The records below must be transcribed exactly.

-- -- --

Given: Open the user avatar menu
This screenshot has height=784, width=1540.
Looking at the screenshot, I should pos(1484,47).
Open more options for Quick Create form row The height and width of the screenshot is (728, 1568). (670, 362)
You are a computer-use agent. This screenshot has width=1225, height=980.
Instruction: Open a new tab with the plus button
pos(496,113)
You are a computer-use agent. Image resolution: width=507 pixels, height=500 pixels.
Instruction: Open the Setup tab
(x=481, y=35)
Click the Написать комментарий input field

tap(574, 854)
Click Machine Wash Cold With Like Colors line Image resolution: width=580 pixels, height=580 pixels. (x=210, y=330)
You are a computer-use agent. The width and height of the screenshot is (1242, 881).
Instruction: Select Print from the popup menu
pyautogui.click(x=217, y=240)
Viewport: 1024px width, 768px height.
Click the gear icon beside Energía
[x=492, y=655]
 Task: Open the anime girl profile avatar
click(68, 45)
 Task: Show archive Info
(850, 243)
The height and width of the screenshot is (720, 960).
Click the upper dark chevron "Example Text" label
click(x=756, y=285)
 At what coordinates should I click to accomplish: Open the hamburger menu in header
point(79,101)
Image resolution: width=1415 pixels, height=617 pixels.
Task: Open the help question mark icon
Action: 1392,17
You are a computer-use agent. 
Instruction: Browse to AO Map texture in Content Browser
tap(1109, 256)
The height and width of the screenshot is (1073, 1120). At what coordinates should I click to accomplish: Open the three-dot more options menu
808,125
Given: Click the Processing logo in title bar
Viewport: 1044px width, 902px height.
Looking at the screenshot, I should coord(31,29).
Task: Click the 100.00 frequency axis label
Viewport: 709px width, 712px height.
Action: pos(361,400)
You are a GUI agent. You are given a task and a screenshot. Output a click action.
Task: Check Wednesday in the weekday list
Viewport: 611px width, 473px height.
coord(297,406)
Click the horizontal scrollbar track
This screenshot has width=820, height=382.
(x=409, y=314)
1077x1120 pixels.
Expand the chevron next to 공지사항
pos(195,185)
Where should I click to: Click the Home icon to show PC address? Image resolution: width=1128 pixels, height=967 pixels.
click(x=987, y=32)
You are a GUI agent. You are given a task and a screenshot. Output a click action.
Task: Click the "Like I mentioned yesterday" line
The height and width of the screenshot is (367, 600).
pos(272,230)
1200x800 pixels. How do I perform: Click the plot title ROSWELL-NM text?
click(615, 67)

-- -- --

WORKED SOLUTION:
Given: Open the user avatar menu
This screenshot has height=784, width=1540.
Looking at the screenshot, I should pos(1484,47).
Open more options for Quick Create form row The height and width of the screenshot is (728, 1568). (670, 362)
You are a computer-use agent. This screenshot has width=1225, height=980.
Instruction: Open a new tab with the plus button
pos(496,113)
You are a computer-use agent. Image resolution: width=507 pixels, height=500 pixels.
Instruction: Open the Setup tab
(x=481, y=35)
Click the Написать комментарий input field

tap(574, 854)
Click Machine Wash Cold With Like Colors line Image resolution: width=580 pixels, height=580 pixels. (x=210, y=330)
You are a computer-use agent. The width and height of the screenshot is (1242, 881).
Instruction: Select Print from the popup menu
pyautogui.click(x=217, y=240)
Viewport: 1024px width, 768px height.
Click the gear icon beside Energía
[x=492, y=655]
 Task: Open the anime girl profile avatar
click(68, 45)
 Task: Show archive Info
(850, 243)
The height and width of the screenshot is (720, 960).
Click the upper dark chevron "Example Text" label
click(x=756, y=285)
 At what coordinates should I click to accomplish: Open the hamburger menu in header
point(79,101)
Image resolution: width=1415 pixels, height=617 pixels.
Task: Open the help question mark icon
Action: 1392,17
You are a computer-use agent. 
Instruction: Browse to AO Map texture in Content Browser
tap(1109, 256)
The height and width of the screenshot is (1073, 1120). At what coordinates should I click to accomplish: Open the three-dot more options menu
808,125
Given: Click the Processing logo in title bar
Viewport: 1044px width, 902px height.
Looking at the screenshot, I should coord(31,29).
Task: Click the 100.00 frequency axis label
Viewport: 709px width, 712px height.
Action: pos(361,400)
You are a GUI agent. You are given a task and a screenshot. Output a click action.
Task: Check Wednesday in the weekday list
Viewport: 611px width, 473px height.
coord(297,406)
Click the horizontal scrollbar track
This screenshot has width=820, height=382.
(x=409, y=314)
1077x1120 pixels.
Expand the chevron next to 공지사항
pos(195,185)
Where should I click to: Click the Home icon to show PC address? Image resolution: width=1128 pixels, height=967 pixels.
click(x=987, y=32)
You are a GUI agent. You are given a task and a screenshot. Output a click action.
Task: Click the "Like I mentioned yesterday" line
The height and width of the screenshot is (367, 600).
pos(272,230)
1200x800 pixels. How do I perform: Click the plot title ROSWELL-NM text?
click(615, 67)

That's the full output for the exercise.